Se empieza matando a quien lo pida y se acaba matando a quien no sirva
La novela resulta apasionante, entre otras cosas porque entonces Nueva York no era la capital del mundo sino Londres (eso que hemos perdido). No voy a privarles del placer de descubrirla pero sí quiero quedarme en algo de patente actualidad, hoy, 108 años después. Un detalle cuyo recordatorio no reinventa nada: uno de los velocísimos trenes urbanos del Londres de la etapa final de la historia, en el que viaja la esposa de uno de los protagonistas, sufre un accidente. En el lugar de la tragedia quedan tendidos decenas de moribundos. Y mientras uno de los pocos y marginados sacerdotes católicos que quedaban en la zona atiende espiritualmente a los agonizantes, "por las escaleras del gran hospital situado a su derecha aparecieron a la carrera varias figuras, sin sombrero, cada una de ellas portando lo que parecía una anticuada cámara de fotos. Sabía bien quiénes eran y el corazón le dio un brinco de alivio. Eran los administradores de la eutanasia".

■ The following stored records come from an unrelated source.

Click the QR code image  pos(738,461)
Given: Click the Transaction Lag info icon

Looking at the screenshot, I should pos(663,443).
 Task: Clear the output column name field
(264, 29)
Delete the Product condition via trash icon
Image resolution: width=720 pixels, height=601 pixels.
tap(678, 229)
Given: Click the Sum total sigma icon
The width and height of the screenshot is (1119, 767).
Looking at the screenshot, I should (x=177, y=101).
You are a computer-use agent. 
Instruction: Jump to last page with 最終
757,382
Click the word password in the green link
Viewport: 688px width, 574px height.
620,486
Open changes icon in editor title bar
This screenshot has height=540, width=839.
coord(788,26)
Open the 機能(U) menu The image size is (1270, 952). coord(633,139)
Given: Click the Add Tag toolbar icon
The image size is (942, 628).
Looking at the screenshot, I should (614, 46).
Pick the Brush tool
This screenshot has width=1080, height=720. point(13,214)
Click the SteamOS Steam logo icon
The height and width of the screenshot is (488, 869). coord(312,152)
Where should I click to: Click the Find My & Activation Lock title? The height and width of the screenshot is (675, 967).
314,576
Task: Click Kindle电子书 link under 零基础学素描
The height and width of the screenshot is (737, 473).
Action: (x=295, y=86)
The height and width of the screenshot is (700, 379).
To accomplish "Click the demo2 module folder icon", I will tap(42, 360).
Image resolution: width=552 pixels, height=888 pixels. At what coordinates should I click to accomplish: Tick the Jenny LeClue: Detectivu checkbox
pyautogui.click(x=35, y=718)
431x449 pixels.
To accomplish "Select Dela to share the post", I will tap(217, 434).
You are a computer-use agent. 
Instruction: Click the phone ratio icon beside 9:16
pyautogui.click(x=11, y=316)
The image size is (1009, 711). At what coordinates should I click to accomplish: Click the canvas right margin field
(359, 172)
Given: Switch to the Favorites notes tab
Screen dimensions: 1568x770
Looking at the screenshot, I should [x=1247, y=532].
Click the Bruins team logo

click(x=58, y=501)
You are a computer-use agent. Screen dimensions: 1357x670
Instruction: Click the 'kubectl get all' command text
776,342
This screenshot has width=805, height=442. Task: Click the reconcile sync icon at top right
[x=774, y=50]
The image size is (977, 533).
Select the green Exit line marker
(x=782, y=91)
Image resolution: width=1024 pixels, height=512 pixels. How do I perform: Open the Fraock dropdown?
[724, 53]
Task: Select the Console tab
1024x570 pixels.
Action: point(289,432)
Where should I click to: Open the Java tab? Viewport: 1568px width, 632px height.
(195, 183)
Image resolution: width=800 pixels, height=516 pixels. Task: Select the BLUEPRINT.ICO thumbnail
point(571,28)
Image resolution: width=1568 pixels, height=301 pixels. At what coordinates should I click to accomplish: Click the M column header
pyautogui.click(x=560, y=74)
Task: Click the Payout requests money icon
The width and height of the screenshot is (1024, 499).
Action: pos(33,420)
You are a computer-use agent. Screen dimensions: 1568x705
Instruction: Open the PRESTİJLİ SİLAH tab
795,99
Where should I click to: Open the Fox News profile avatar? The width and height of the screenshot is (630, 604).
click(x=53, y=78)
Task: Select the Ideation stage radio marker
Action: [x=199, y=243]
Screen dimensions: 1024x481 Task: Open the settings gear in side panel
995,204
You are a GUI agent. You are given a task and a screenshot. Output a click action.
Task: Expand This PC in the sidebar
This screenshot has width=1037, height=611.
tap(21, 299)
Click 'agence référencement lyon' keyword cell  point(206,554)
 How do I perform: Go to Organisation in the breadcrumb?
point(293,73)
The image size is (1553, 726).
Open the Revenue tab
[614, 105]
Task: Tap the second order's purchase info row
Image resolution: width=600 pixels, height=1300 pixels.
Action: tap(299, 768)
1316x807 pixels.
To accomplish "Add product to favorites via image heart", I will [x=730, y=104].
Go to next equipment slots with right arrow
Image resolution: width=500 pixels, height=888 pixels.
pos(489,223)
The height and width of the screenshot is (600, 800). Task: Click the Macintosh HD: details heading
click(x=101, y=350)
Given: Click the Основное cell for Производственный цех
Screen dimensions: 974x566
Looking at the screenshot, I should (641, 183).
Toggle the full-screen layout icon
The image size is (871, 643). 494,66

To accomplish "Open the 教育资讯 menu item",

Nota 1: Los eutanásicos actuaban sin pedir permiso al moribundo (lo del permiso al familiar es un paso intermedio hacia el objetivo final: disponer de la vida ajena).

Nota 2. Existía lo que hoy calificaríamos como un 'protocolo'. La aberración se había hecho norma y el que la rechazara era un ilegal.

Nota 3: Salían de un hospital, un sitio creado para preservar la vida, ahora dedicado a administrar la muerte. ¿Qué mejor lugar para los eutanásicos? Del Cielo procede la ironía, del infierno, el sarcasmo.

Nota 4: La oposición entre cristianismo y eutanasia es esa: el cristiano prepara para la muerte, un viaje que todos debemos hacer solos: el eutanásico imparte la muerte.

¡Que listo era el bueno de Robert! ¡Con qué exactitud predecía el futuro!

Sólo este detalle. El resto del libro se lo dejo para su deleite. Se lee de un tirón.